A crucial Lords' amendment to the Bill on July 17 to delay implementation of the scheme until after the election failed by 275 to 251 votes. The amendment would have delayed the scheme until a full evaluation of the pilots had been laid before Parliament.
Only Iain Mills, the Tory MP for Meriden, defied the Government and voted in favour of the amendment.
Mr Mills, who this week described himself as normally a "loyal Conservative, " said he was overwhelmed by supporters congratulating him for voting against the Government at a Conservative luncheon in Marston Green, Meriden, last weekend.
Many Tory MPs told him they were sympathetic to his stance before and after the vote, he said, adding: "The Government really has got it wrong."
About 30 Tory "waverers" identified by the Campaign for State Education, including Sir Malcolm Thornton, chairman of the Commons Education Committee, voted against the amendment.
Dr Gillian Pugh, chair of the Early Childhood Education Forum, said there was "profound disappointment" among early years groups that the scheme would now go ahead.
But Melian Mansfield, a CASE national executive member, said feelings were even stronger than that: "The Government is asking for choice, but when parents have views they don't want to listen to them. All MPs and Lords have said they have had more letters on this than on anything else, yet basically nothing has changed on the Bill and people are really angry about that."

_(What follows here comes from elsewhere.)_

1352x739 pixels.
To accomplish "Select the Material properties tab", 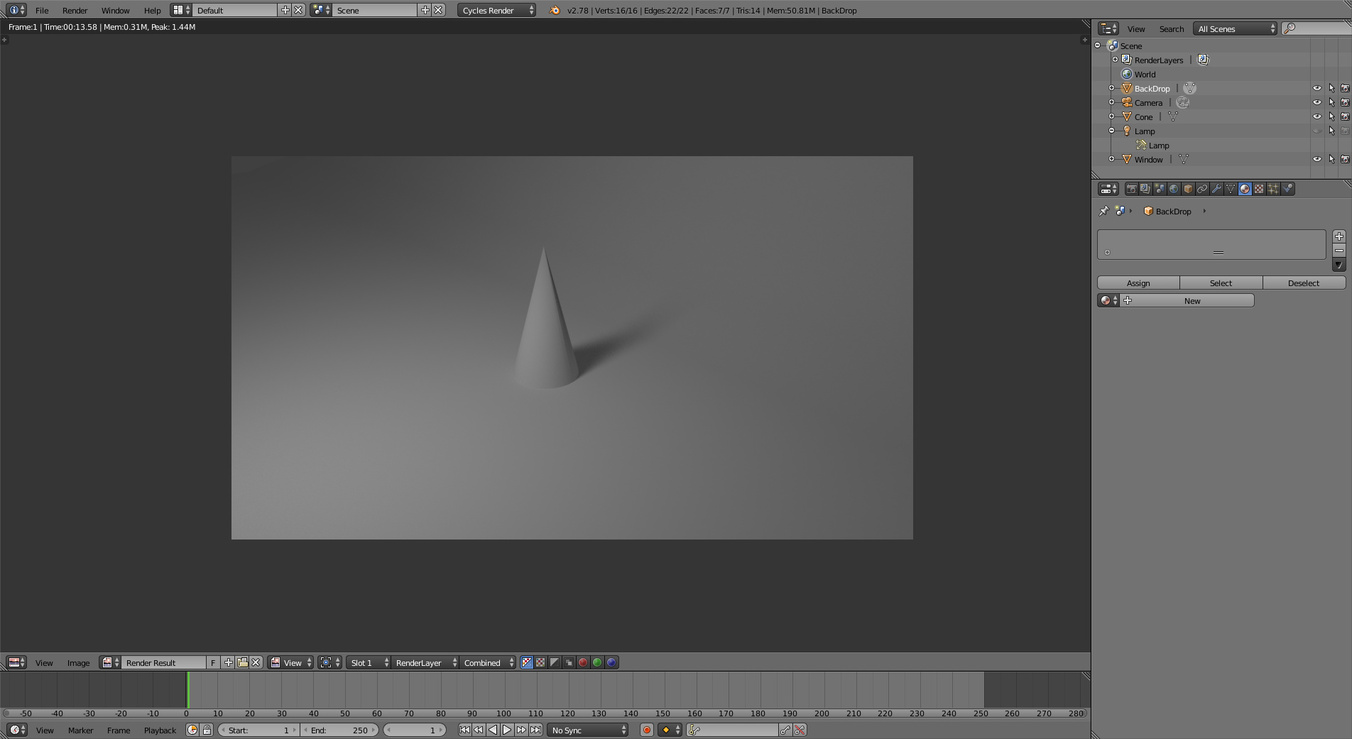I will tap(1244, 189).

Although she didn't expect much reaction during the summer, "people will come back in September with renewed vigour".
And Nigel de Gruchy, general secretary of the National Association of Schoolmasters Union of Women teachers, said: "The Government seems to have reverted to its obdurate refusal to listen mode, which characterised the early days of the national curriculum with disastrous effects."

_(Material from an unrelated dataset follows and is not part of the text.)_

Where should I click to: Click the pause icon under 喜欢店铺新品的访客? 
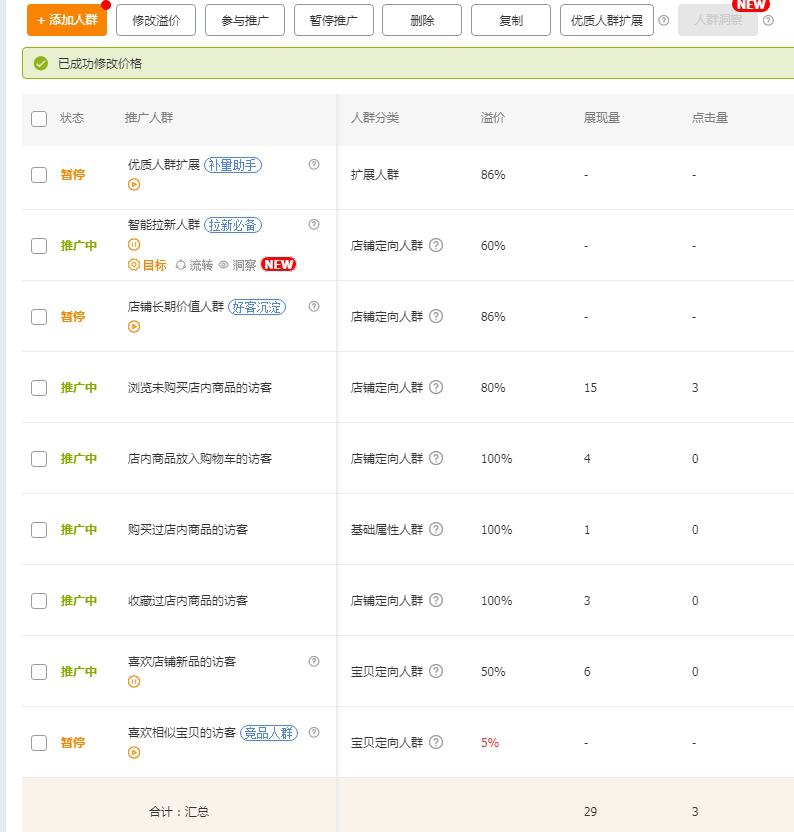[134, 681]
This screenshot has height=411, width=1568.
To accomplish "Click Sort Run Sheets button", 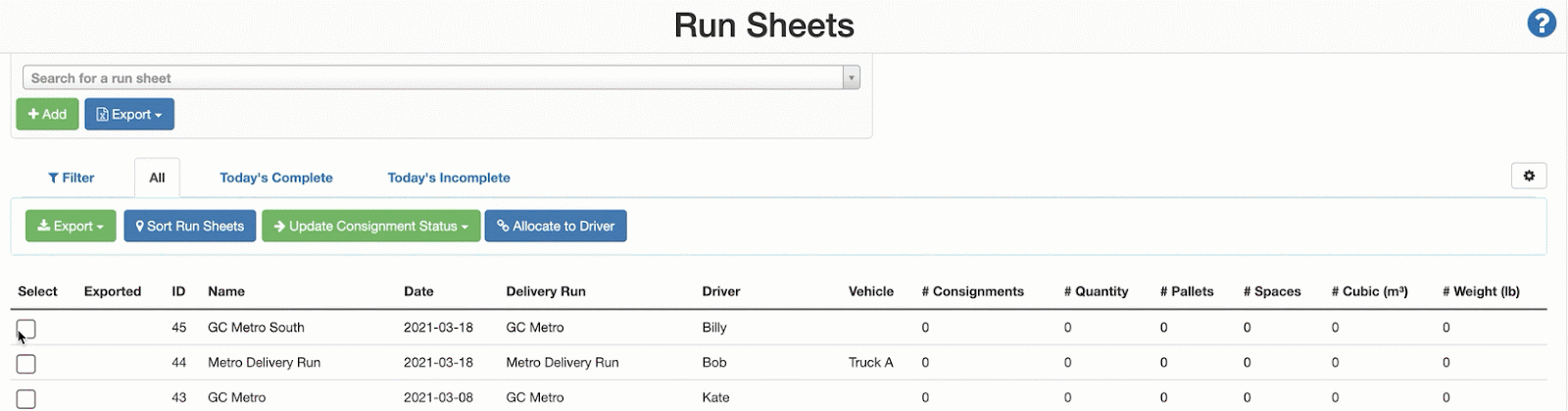I will 190,226.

The Council for Local Education Authorities' call at its Solihull conference last week to delay the voucher scheme until a full, independent evaluation of the pilot areas had been undertaken is also likely to fall on deaf ears.
Even Norfolk, which has so far gained more from the scheme than any of the other pilot authorities, is calling into question the financial accountability of the scheme at a time when budgets are tight.

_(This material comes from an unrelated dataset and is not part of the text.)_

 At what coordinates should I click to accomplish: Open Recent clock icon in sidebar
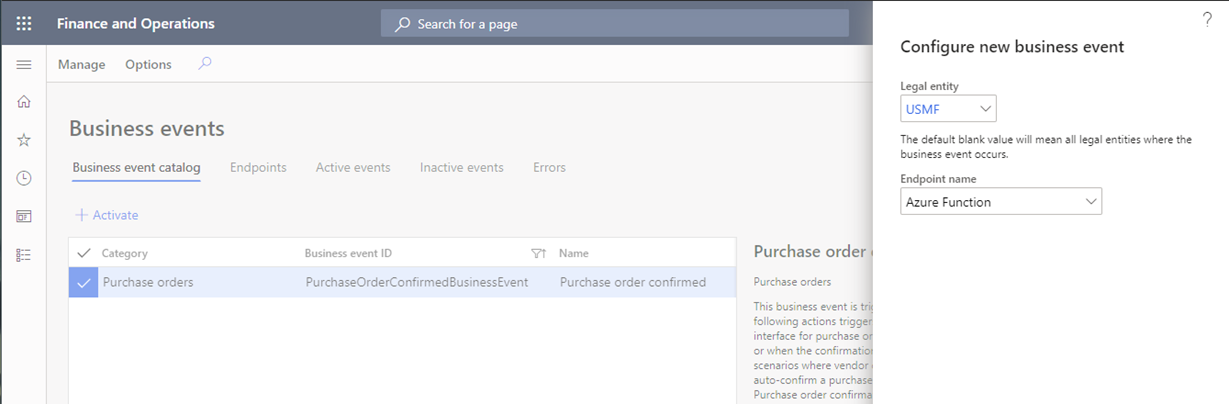(24, 178)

George Turner, the Labour chair of Norfolk Education Committee, believes the estimated Pounds 1 million spent on advertising and administrating the scheme could have provided an extra 300 nursery places in his county, which, historically, has been a low provider of under-fives education.
"It is dreadful that the Government does not want to evaluate the scheme when they are spending all this money," said Dr Turner, an electronics lecturer at East Anglia University.
Mr Mills will now try to persuade the Government to change the formula in the nursery voucher scheme so that high-achieving education authorities are not penalised.
However, Education and Employment Secretary Gillian Shephard believes a delay would be "unnecessary and damaging".
"The popularity of the scheme is clear," she told the House of Commons on July 17, pointing out that several amendments had been accepted, particularly on special educational needs. "More than 106,000 copies of the Department's Next Steps document have been issued. The helpline has taken more than 43,000 calls. The scheme has been warmly welcomed."
It remains to be seen whether the scheme turns out to be as popular as Mrs Shephard thinks or whether, as Iain Mills put it in March, "forcing through the scheme by April 1997 will amount to another Dangerous Dogs Act".